[BEGIN Selection]
# Make your own catch pole for trapping.



## trapperJim

With the rise in fur prices, a lot of guys are starting to trap but very few of them are equipped to release non target species. With this in mind I decided to make this video on how to build a rugged catch pole for a very small investment. Just figured I'd help my fellow trappers save a few bucks.

All the best to ya.

[ame]http://www.youtube.com/watch?v=rbLP43ICEOM&feature=c4-overview&list=UUItDmit6Yy5-hazNSdoDYuA[/ame]


----------



## Badger

Thank You for that. It was just what I needed.


----------



## fishhead

Thanks.


----------



## GREENCOUNTYPETE

thanks much , the fellas here talk about a release board and show it quite a bit in trapping class but they didn't cover catch pole use 

they use a 2x3 foot piece of 1/2 inch ply wood with a , cut out to go over the animals foot , and a handle on the user side .they like it cause it keeps all the claws and such on their side of the board and once released they give them a shove with the board if they need it.

wondered if you had used anything like that, and what you thought?


----------



## K-9

Obviously not my post but as far as the board goes, it works fine but a 2' x 3' sheet of plywood is not easy to carry on/in anything except a truck/ATV. If you are trapping on foot it is not practical plus at least one of your hands is tied up holding the board.
[END Selection]
[BEGIN Excerpted records]
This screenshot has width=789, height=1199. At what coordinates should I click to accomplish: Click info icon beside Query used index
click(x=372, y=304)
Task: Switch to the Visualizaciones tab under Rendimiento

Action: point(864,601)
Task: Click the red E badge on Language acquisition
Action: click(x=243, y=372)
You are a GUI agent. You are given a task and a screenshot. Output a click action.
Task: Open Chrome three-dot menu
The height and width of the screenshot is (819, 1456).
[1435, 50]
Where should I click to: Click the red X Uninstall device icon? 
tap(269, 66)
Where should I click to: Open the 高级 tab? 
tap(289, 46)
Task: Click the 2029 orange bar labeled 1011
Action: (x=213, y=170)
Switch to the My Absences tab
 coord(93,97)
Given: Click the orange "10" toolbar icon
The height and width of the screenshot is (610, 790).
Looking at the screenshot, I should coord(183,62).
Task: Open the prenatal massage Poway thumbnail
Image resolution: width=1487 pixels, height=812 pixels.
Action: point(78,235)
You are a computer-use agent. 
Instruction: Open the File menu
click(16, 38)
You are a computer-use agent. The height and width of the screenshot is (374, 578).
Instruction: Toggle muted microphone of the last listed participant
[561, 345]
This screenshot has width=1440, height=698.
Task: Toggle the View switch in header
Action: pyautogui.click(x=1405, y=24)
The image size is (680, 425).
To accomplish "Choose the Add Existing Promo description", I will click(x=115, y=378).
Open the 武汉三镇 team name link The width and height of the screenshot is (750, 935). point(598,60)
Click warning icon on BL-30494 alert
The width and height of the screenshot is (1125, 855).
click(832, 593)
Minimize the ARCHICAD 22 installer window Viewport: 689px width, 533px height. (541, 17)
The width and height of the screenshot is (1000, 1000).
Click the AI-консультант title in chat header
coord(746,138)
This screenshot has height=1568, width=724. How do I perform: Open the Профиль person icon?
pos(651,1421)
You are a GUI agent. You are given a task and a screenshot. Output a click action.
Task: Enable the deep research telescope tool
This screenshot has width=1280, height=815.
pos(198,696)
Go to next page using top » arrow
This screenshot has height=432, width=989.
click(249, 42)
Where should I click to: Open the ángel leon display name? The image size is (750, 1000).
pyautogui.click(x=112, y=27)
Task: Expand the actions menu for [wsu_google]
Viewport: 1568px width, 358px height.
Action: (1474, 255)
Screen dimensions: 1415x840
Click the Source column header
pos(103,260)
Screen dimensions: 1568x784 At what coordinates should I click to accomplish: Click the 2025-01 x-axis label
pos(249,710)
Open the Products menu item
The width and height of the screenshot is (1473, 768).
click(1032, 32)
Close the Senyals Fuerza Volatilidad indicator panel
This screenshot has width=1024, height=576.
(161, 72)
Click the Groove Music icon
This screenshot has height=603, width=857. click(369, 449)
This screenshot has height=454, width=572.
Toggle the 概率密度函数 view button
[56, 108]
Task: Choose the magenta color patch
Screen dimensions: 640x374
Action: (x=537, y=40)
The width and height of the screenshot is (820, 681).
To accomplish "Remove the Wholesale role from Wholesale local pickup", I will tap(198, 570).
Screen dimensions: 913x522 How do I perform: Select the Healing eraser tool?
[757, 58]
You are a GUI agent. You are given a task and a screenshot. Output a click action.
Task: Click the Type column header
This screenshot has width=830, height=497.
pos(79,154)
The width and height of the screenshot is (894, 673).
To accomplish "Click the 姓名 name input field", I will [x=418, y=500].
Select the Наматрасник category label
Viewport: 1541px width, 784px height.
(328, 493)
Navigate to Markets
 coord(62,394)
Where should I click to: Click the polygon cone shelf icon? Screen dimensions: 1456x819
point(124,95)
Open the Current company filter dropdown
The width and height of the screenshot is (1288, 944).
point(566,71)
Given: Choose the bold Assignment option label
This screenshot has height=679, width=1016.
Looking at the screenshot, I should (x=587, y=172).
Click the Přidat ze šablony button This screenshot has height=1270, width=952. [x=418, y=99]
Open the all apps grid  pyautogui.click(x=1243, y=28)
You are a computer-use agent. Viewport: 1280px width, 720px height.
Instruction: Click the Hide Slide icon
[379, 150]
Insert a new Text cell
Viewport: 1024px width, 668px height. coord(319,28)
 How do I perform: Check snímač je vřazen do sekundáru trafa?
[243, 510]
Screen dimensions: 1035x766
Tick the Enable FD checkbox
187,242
[END Excerpted records]
**Your tasks:**
(A) Answer these questions about the catch pole thread:
(i) What has risen, leading many people to start trapping?
(ii) What size and thickness of plywood is used for the release board described in class?
(iii) What vehicles does K-9 say a board that size can easily be carried on?
(B) Proceed with the catch pole thread, writing on from its final sentence.

**Answers given:**
(A)
(i) Fur prices.
(ii) A 2x3 foot piece of 1/2 inch plywood.
(iii) A truck or an ATV.

(B)
With a catch pole, once you get used to it you can manage the pole with your foot freeing up both hands to remove the trap, by noosing the animal, then placing it on its side laying the catch pole across its neck and standing on the pole, remove the trap, grab the pole, remove you foot and release the animal. It is convenient to carry, easy to manage and a safe way to release animals when you are by yourself. Just be careful with the PVC ones they will break and usually at the worst times. 

I won't go on the line without my catch pole or cable cutters.


----------



## GREENCOUNTYPETE

thanks , I had wondered why they didn't spend any time on catch poles they showed us one but seemed to prefer the boards , and told us of releasing just about everything using the board 

cable cutters , is that for when using cable restraints ?


----------



## simi-steading

I'm not a trapper, (but want to start trapping after we get moved) so I have a question.. 

If you catch something in a leg trap you don't want, if it's still alive and you release it, won't that leg be too messed up for the animal to survive?


----------



## fishhead

Normally the foot isn't permanently damaged. Foothold traps are used to relocate animals and for doing research.

If the trap isn't oversized and properly set up with swivels, base plated (center anchor) and shock absorbing springs in the chain the traps are pretty forgiving.

Here's an interesting article on using footholds for wolf research. http://www.trapperspost.com/articles.html 

He got a lot closer than I would. If you look there is enough chain that if the wolf lunged it could easily reach him.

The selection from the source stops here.